Some say Bitcoin adoption can fuel illicit transactions and financial instability. It has already clouded the prospect of more than $1 billion (about Rs. 7,350 crores) in financing that El Salvador is seeking from the International Monetary Fund (IMF).
Before launch, El Salvador bought 400 Bitcoins worth about $20 million (about Rs. 146 crores), said Bukele, helping to raise its price to more than $52,000 (about Rs. 38.2 lakhs). ) for the first time since May. Hours later, Bitcoin weakened and was last traded down 0.51% to $46,561.74 (about Rs. 34.2 lakhs).

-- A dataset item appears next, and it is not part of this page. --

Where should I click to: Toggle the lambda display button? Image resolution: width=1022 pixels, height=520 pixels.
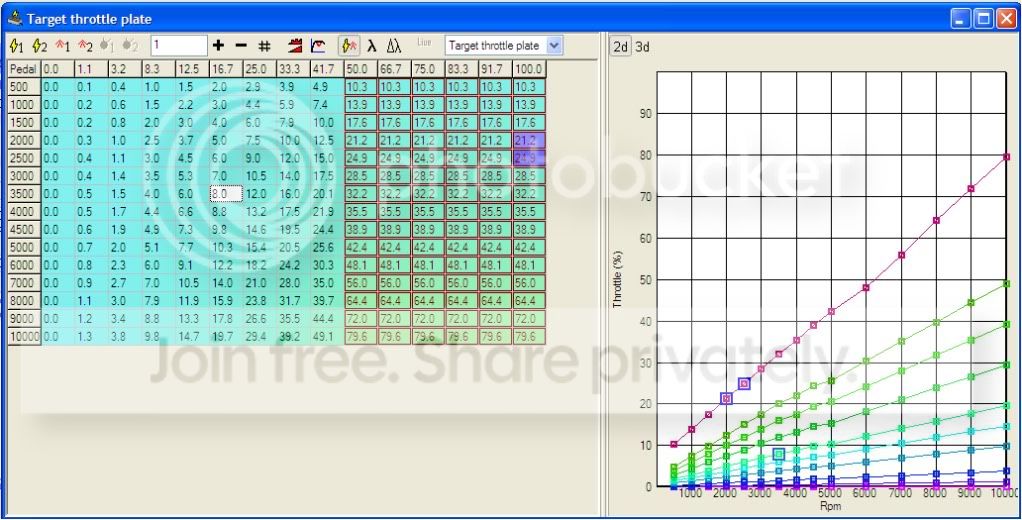point(371,46)
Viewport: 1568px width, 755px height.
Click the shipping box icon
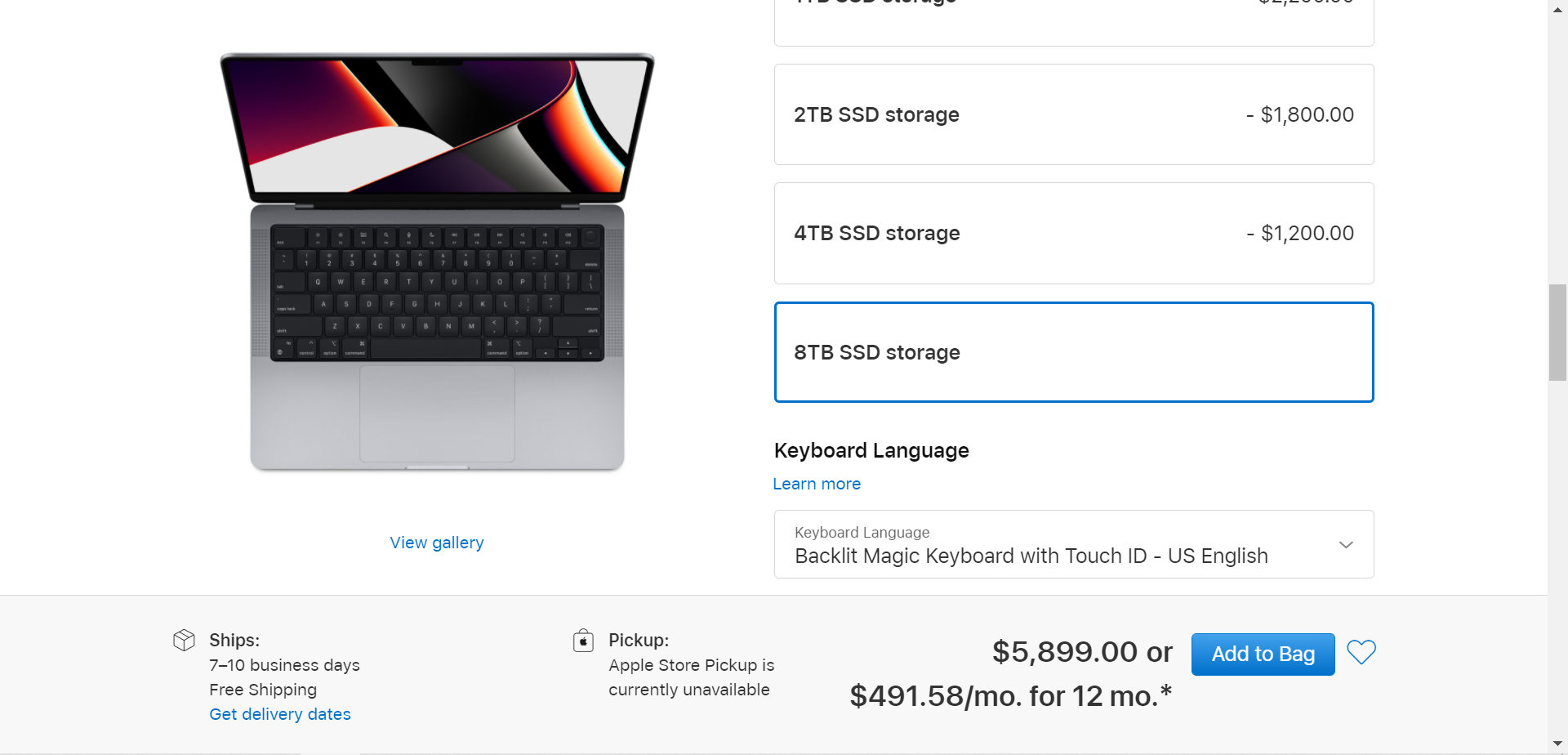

Ethereum, another cryptocurrency, fell 0.32 percent to $3,404.05 (about Rs. 2.5 lakhs), while the Coinbase Global cryptocurrency dropped 4.18 percent after reporting delays in some transactions on its platform. The price of ether in India was at Rs. 2.77 lakhs from 10am IST on September 8th.
The change means that companies must accept payment in Bitcoin alongside the US dollar, which has been El Salvador’s official currency since 2001 and will remain legal tender.
It’s still unclear whether companies will be penalized if they don’t accept Bitcoin.
Prior to launch, the government installed ATMs that allow Bitcoin to be converted to dollars and withdrawn commission-free from the Chivo digital wallet.
Bukele blamed Apple, Alphabet’s Google and Huawei’s app download platforms for Chivo’s initial delay.
“Let him go! @Apple @Google and @Huawei,” Bukele wrote in a tweet, which was accompanied by a red-faced “angry” emoji.
The wallet was later made available by Huawei and Apple.
A Huawei spokesman said the company’s platform showed fewer than 1,000 installations by late Tuesday afternoon.
“Like all innovations, El Salvador’s Bitcoin process has a learning curve,” Bukele said in a tweet. “Not everything will be achieved in a day, or a month.”
In just two years in office, Bukele has taken control of almost every lever of power. But while he has promised to clean up corruption, the US has recently put some of its close allies on a corruption blacklist.
Last week, top judges appointed by Bukele’s lawmakers decided he could serve a second term, breaking a constitutional rule that prohibited consecutive terms.
Analysts fear that the adoption of Bitcoin, whose transaction records are distributed over the Internet, outside the reach of national jurisdictions, could encourage money laundering.
After the Bitcoin law passed, ratings agency Moody’s downgraded El Salvador’s credit quality, while its dollar-denominated bonds also came under pressure.
The World Bank reiterated on Tuesday that it could not help El Salvador adopt Bitcoin “due to environmental and transparency deficiencies,” a bank spokesman said.